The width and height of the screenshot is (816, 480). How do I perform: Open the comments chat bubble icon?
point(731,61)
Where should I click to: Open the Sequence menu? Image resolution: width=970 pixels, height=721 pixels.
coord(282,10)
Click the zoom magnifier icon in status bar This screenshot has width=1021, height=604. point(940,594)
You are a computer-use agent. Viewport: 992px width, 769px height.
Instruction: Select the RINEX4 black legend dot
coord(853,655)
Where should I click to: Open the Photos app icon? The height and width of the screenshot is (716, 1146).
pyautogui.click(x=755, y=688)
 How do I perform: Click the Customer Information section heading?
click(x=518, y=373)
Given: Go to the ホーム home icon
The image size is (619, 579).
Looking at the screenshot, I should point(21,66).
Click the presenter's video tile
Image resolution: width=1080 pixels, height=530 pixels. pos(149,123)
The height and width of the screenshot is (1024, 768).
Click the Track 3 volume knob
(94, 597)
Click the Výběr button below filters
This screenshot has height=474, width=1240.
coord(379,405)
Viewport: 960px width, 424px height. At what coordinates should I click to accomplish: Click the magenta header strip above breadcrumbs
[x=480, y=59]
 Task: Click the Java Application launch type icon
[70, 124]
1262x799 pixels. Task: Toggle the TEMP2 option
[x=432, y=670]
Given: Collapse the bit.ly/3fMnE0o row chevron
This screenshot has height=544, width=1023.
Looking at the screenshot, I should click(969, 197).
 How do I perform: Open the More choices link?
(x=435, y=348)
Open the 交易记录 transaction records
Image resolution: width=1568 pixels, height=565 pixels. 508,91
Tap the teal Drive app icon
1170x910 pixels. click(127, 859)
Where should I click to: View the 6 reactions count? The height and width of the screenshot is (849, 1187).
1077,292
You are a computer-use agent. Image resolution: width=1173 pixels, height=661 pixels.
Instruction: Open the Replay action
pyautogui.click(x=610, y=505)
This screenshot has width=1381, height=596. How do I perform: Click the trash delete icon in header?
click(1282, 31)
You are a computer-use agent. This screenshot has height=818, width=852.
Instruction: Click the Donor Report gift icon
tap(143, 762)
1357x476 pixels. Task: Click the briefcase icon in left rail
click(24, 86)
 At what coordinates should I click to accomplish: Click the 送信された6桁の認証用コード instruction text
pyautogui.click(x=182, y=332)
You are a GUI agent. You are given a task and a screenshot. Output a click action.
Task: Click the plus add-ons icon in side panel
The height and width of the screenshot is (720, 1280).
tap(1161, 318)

Exercise objective
Every line from the one containing "送信された6桁の認証用コード instruction text" through the last line above should be retyped exactly; no other lines are wanted.

Your solution
 At what coordinates should I click to accomplish: Click the 送信された6桁の認証用コード instruction text
pyautogui.click(x=182, y=332)
You are a GUI agent. You are given a task and a screenshot. Output a click action.
Task: Click the plus add-ons icon in side panel
The height and width of the screenshot is (720, 1280).
tap(1161, 318)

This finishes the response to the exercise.